A couple of years ago, our institution set out on a mission to turn Lithuania into a regional FinTech hub. The Nordic-Baltic region is known for its highly digitalised economies and financial systems. Yet Lithuania has managed to stand out as a particularly FinTech-focused and open jurisdiction. Of course, this does not undermine our core mission – to ensure stability and credibility of our financial system.

Looking into specific FinTech-supporting regulatory elements, the Bank of Lithuania is one of the few central banks globally providing direct access to its payments infrastructure for non-bank financial firms. This means that FinTechs can provide payment services across the euro area on their own, cutting out the middleman. In other words, innovative financial institutions are placed on a truly equal footing with established banks, fostering competition in the sector.

While ‘regulatory sandboxes’ for interacting with new market entrants have become quite widespread by now, we have taken a step further. Next year, we are preparing to launch a ‘technological sandbox’, codenamed LBChain. It will function as a service-based platform for cooperating with private actors both nationally and internationally. The platform’s central goal is developing and testing state-of-the-art solutions based on the emerging blockchain technology.

Being a FinTech frontrunner regionally, Lithuania also offers one of the most favourable regulatory environments in Europe. Take, for example, licensing. As we are highly speed-oriented, an electronic money or payments institution licence will be ready in 3 months – compared with roughly 12 months in most other European countries.
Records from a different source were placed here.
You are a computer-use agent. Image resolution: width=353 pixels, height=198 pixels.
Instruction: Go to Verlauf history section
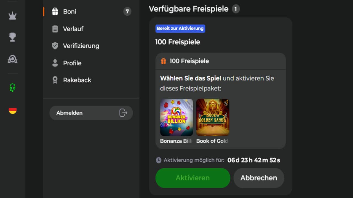click(73, 29)
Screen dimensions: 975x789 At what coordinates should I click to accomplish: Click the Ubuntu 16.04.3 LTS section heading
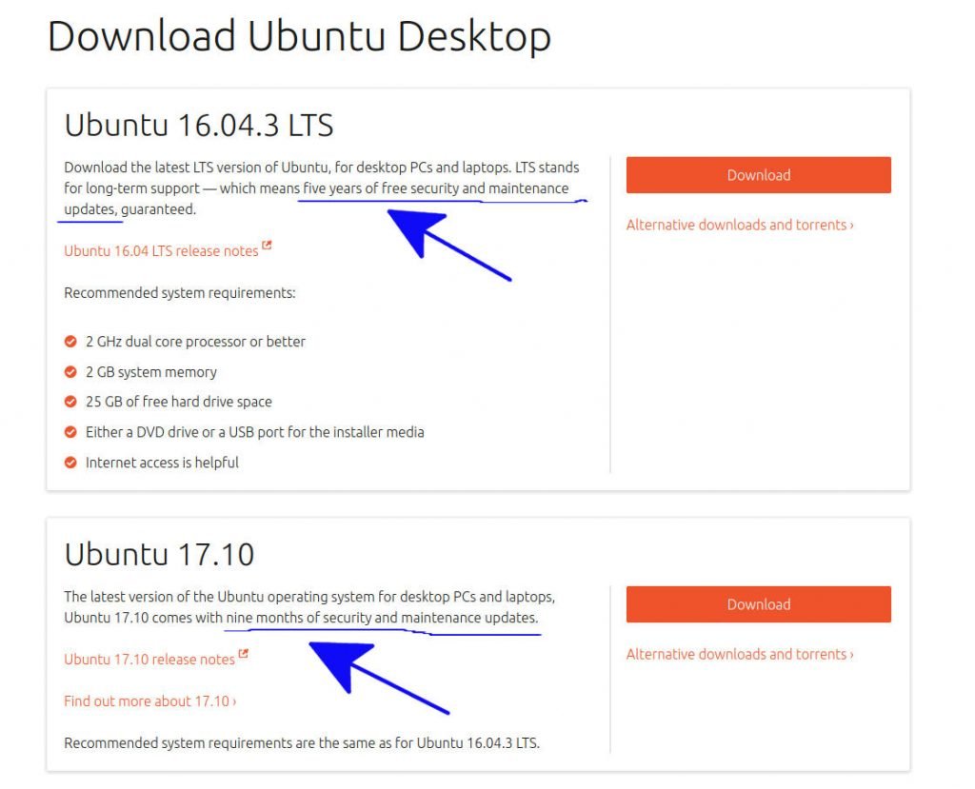click(198, 125)
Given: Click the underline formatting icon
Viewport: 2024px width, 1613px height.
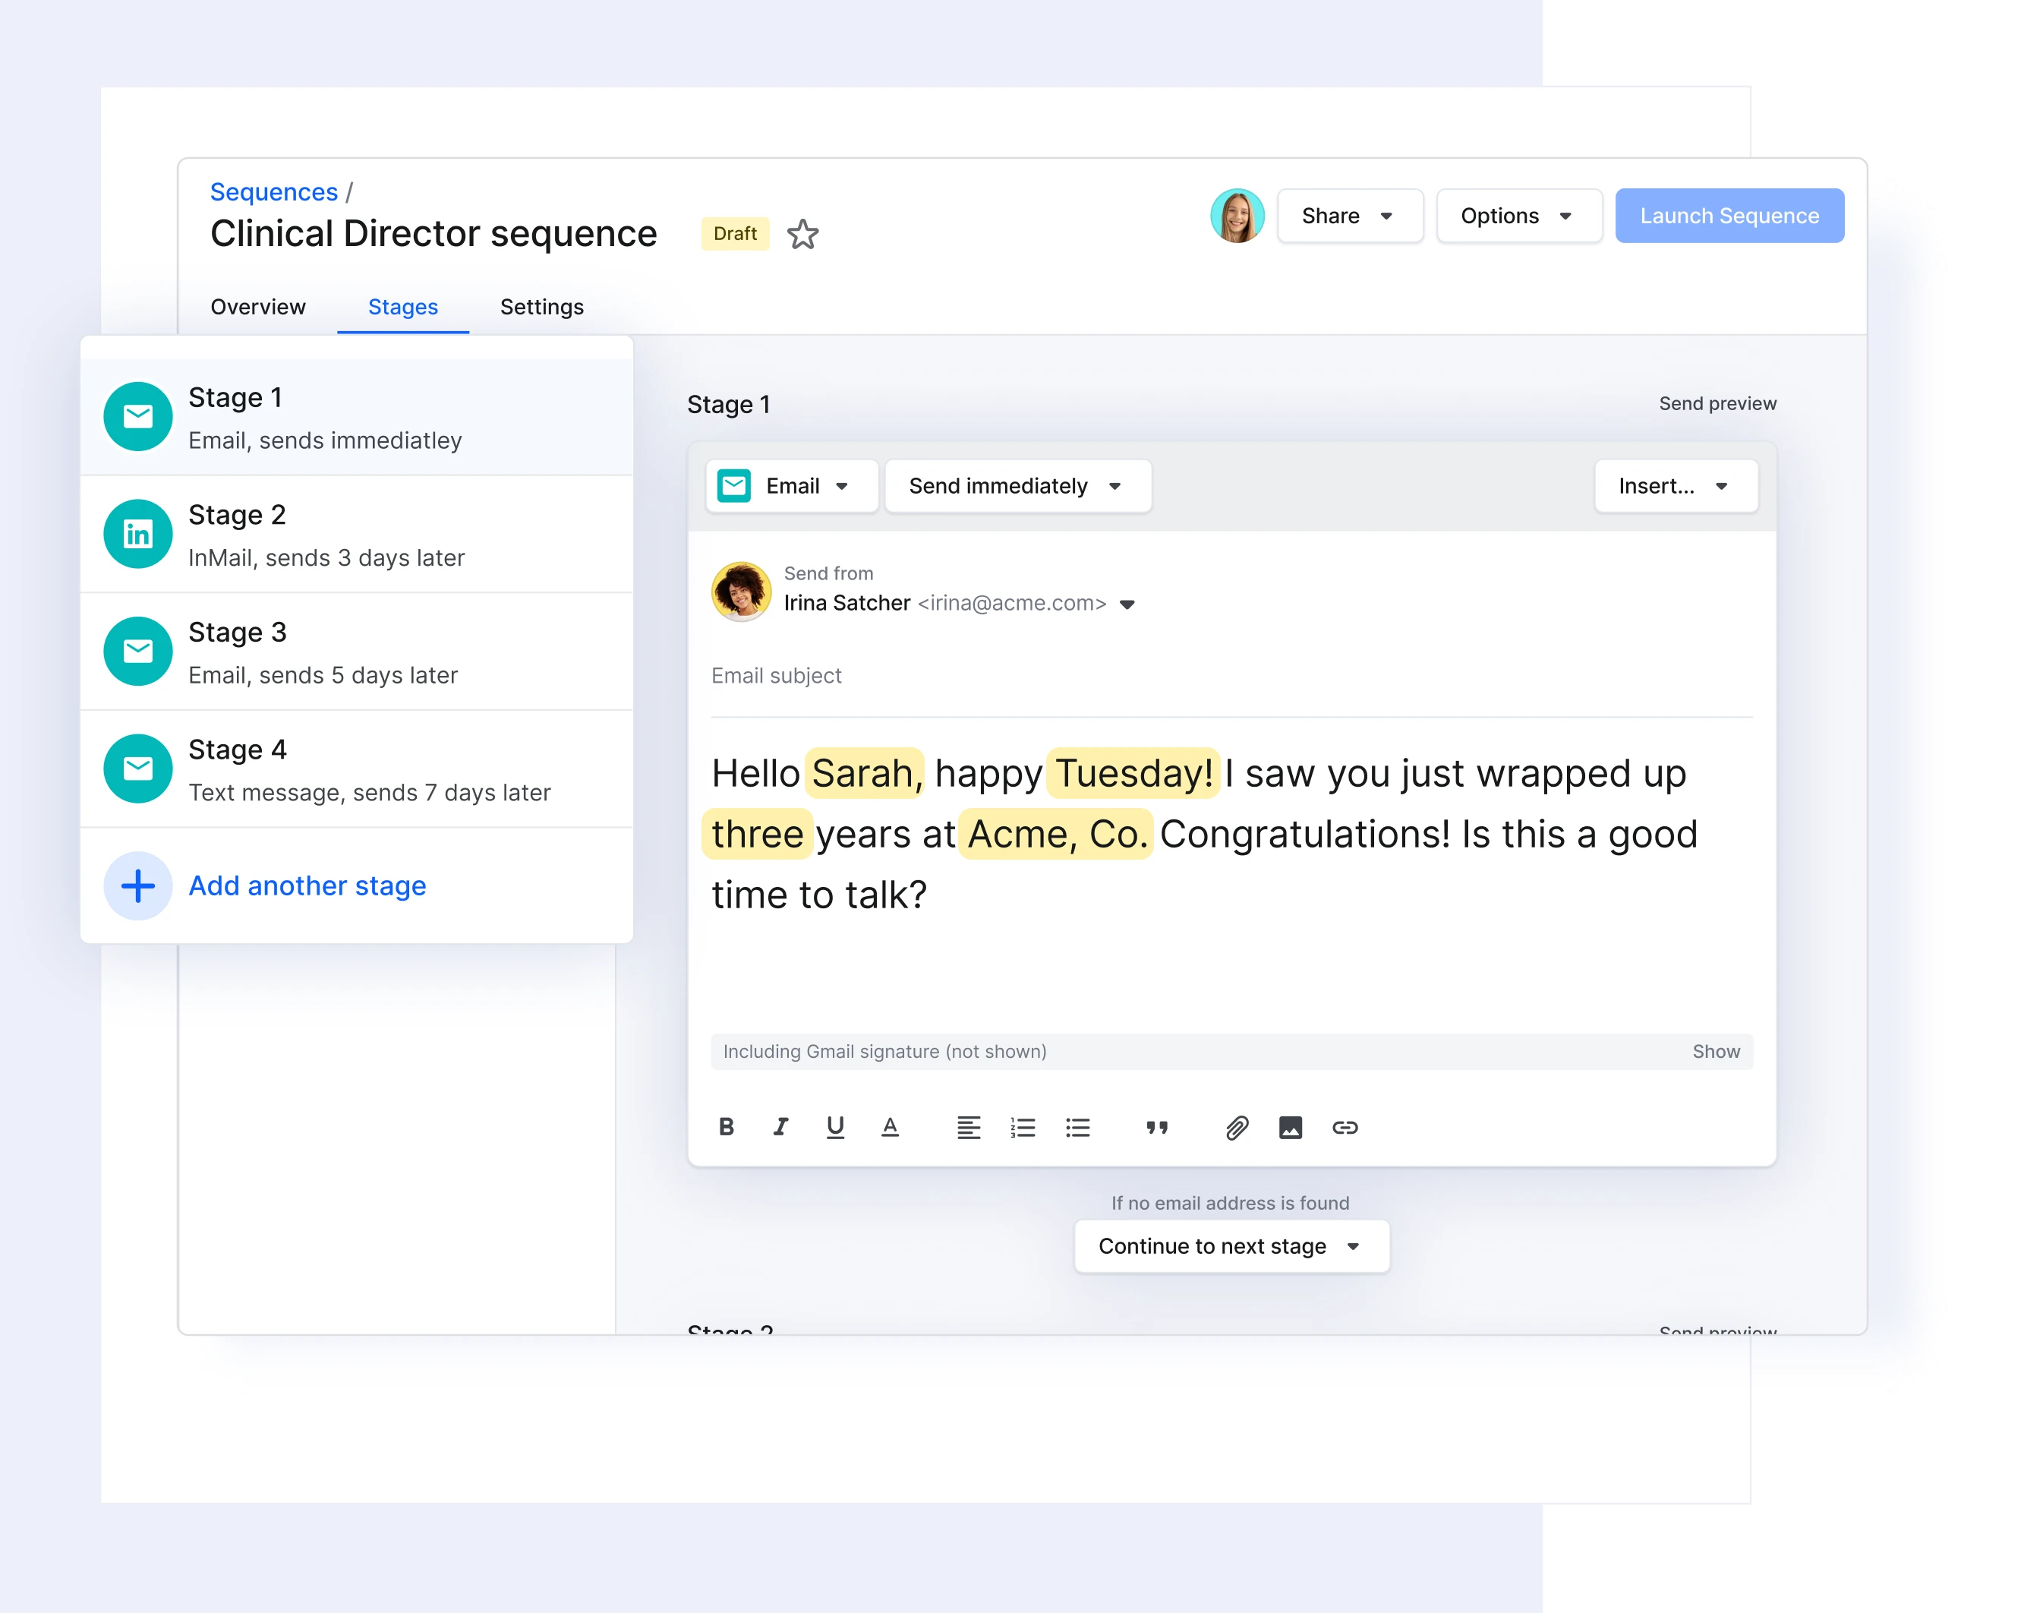Looking at the screenshot, I should pyautogui.click(x=836, y=1128).
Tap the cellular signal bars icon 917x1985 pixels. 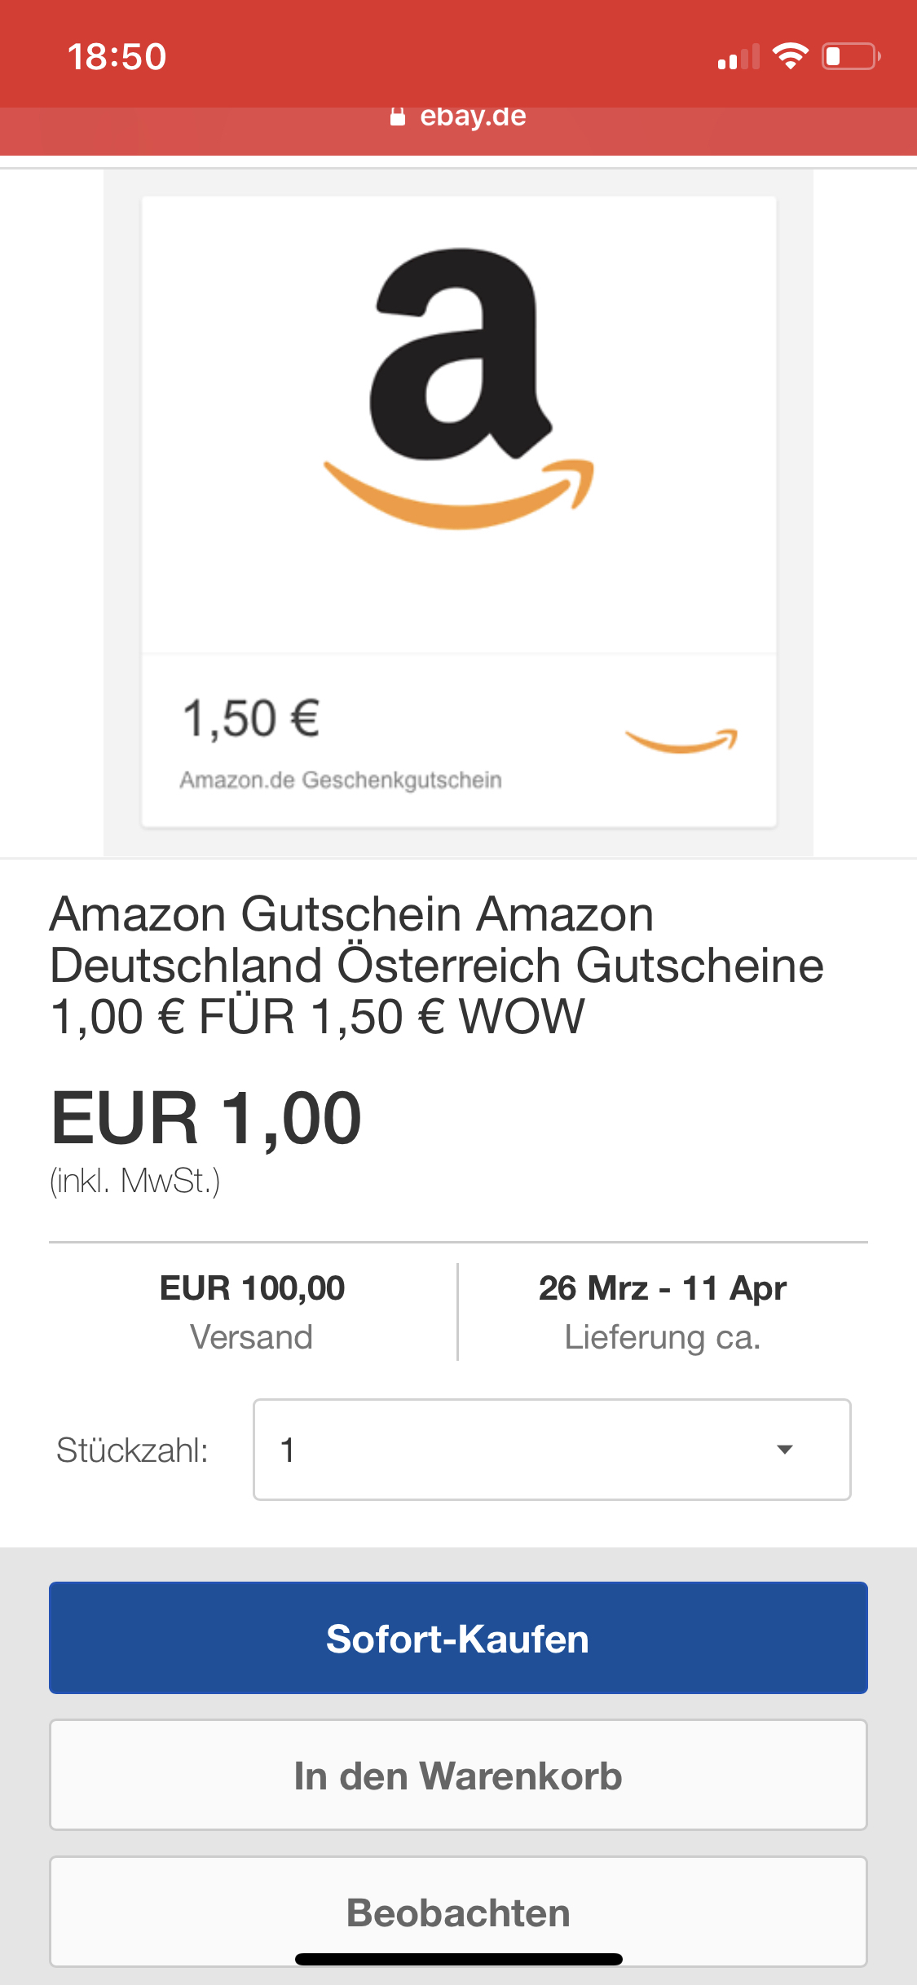coord(738,58)
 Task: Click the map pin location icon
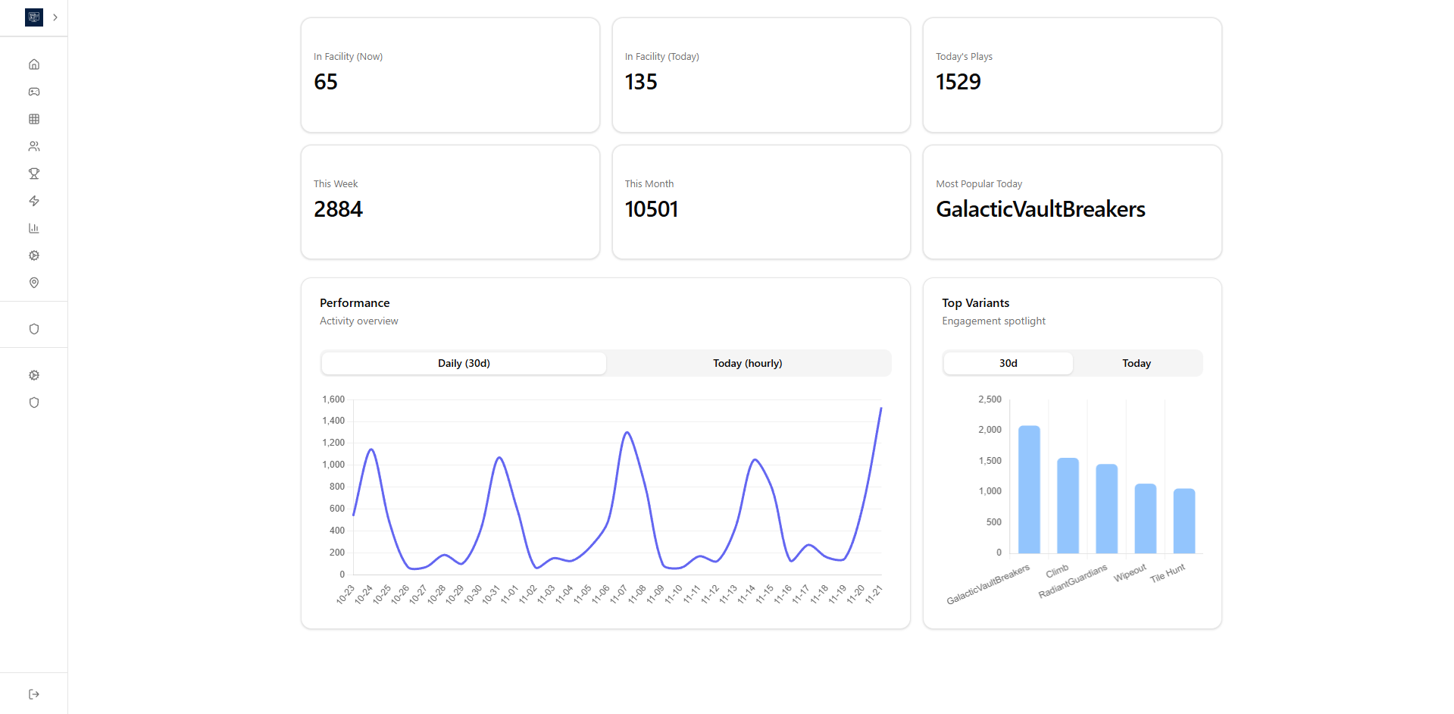(x=34, y=283)
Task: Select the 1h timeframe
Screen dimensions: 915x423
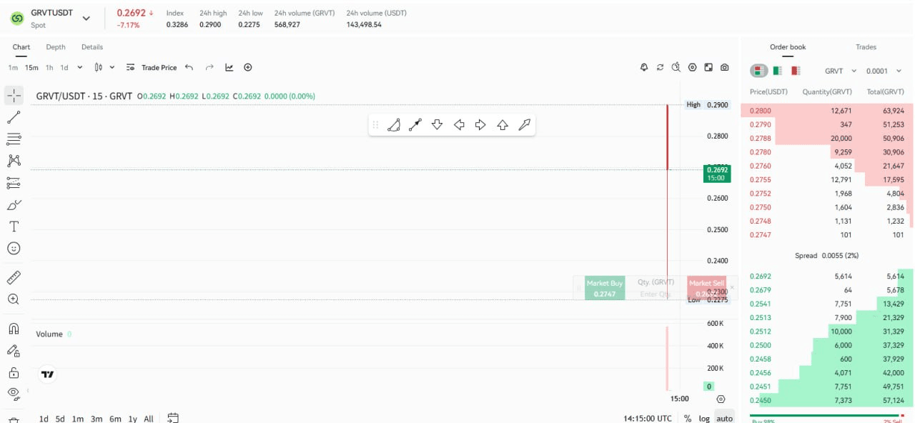Action: [49, 67]
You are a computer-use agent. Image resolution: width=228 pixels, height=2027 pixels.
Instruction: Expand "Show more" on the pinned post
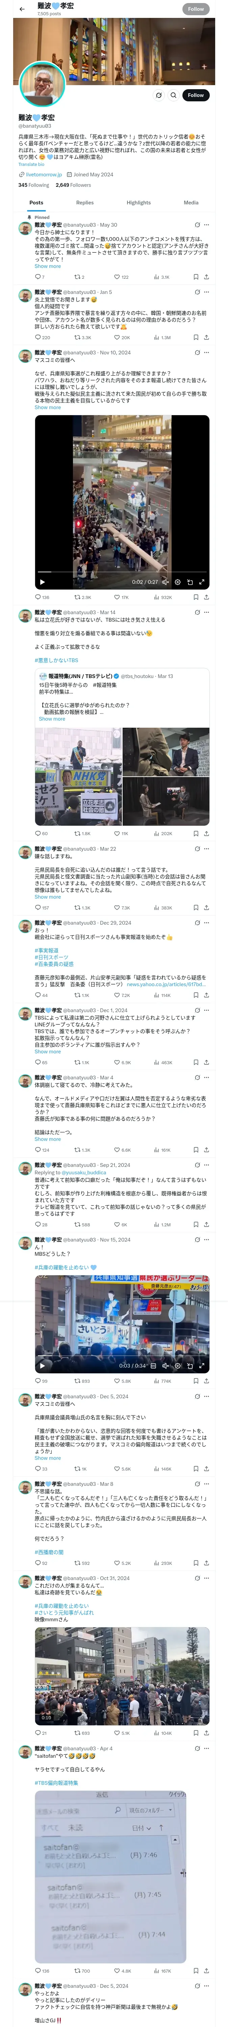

On top of this, we have introduced a unique ‘specialised bank’ licence, which allows FinTech firms to transform themselves into banks, but with lower capital requirements. And it is not just a Lithuanian licence that you get. It also enables FinTechs to offer their services across Europe, with basically no additional documentation or fees. Such openness and flexibility is what allowed Lithuania to take up the role of a FinTech gateway to Europe’s payments and banking sectors.

The Lithuanian doorway has been used by FinTechs from a broad set of jurisdictions. Firms with origins ranging from the US to Singapore have established presence in Lithuania. Recently, we have also been witnessing elevated attention from China. Several Chinese FinTech companies have already entered the European financial market via Lithuania, with more currently in the consultative phase. Yet there is still plenty of room inside.

Embracing the change

Dear Colleagues,

FinTech is shaking the foundations of the financial system as we know it. It is also pushing for a shake-up in the regulatory mindset. This is challenging. Yet change is never easy.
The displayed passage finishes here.